France | France, Cour d'appel d'Angers, Chambre sociale, 02 juillet 2013, 11/02898


COUR D'APPEL d'ANGERS Chambre Sociale

ARRÊT N AL/ SLG

Numéro d'inscription au répertoire général : 11/ 02898.
Jugement Au fond, origine Conseil de Prud'hommes-Formation paritaire du MANS, décision attaquée en date du 07 Novembre 2011, enregistrée sous le no 10/ 00670

ARRÊT DU 02 Juillet 2013

APPELANTS :

SAS SPGO BRETAGNE CENTRE 2 Avenue de la Vallée SAINT ARNOULT 14800 DEAUVILLE

Me Emmanuel X...(SELARL FHB), ès-qualités d'administrateur judiciaire du redressement judiciaire de la Sté SPGO BRETAGNE CENTRE ...27930 GUICHANVILLE >
Maître Alain Y..., ès-qualités de mandataire judiciaire du redressement judiciaire de la société SPG...

COUR D'APPEL d'ANGERS Chambre Sociale

ARRÊT N AL/ SLG

Numéro d'inscription au répertoire général : 11/ 02898.
Jugement Au fond, origine Conseil de Prud'hommes-Formation paritaire du MANS, décision attaquée en date du 07 Novembre 2011, enregistrée sous le no 10/ 00670

ARRÊT DU 02 Juillet 2013

APPELANTS :

SAS SPGO BRETAGNE CENTRE 2 Avenue de la Vallée SAINT ARNOULT 14800 DEAUVILLE

Me Emmanuel X...(SELARL FHB), ès-qualités d'administrateur judiciaire du redressement judiciaire de la Sté SPGO BRETAGNE CENTRE ...27930 GUICHANVILLE

Maître Alain Y..., ès-qualités de mandataire judiciaire du redressement judiciaire de la société SPGO BRETAGNE CENTRE ...14000 CAEN

représentés par Maître Bernard LADEVEZE, avocat au barreau de LISIEUX
INTIMES :
Monsieur Sébastien Z...... 72230 ARNAGE

représenté par monsieur Gérard DECARPES, délégué syndical
A. G. S. Agissant par son Association Gestionnaire l'UNEDIC-CGEA ROUEN Immeuble Le Normandie 1 98 place de Bretagne 76008 ROUEN CEDEX

représentée par maître Bertrand CREN, avocat au barreau d'ANGERS (LEXCAP)
COMPOSITION DE LA COUR :
En application des dispositions de l'article 945-1 du code de procédure civile, l'affaire a été débattue le 07 Mai 2013 à 14 H 00, en audience publique, les parties ne s'y étant pas opposées, devant Madame Anne LEPRIEUR, conseiller chargé d'instruire l'affaire.
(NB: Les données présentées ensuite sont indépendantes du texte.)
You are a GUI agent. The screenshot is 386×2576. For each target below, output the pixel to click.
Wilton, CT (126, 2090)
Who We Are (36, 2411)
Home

Ce magistrat a rendu compte des plaidoiries dans le délibéré de la cour, composée de :

Madame Catherine LECAPLAIN MOREL, président Madame Anne DUFAU, conseiller Madame Anne LEPRIEUR, conseiller

Greffier lors des débats : Madame C. PINEL

ARRÊT : prononcé le 02 Juillet 2013, contradictoire et mis à disposition au greffe de la cour, les parties en ayant été préalablement avisées dans les conditions prévues au deuxième alinéa de l'article 450 du code de procédure civile.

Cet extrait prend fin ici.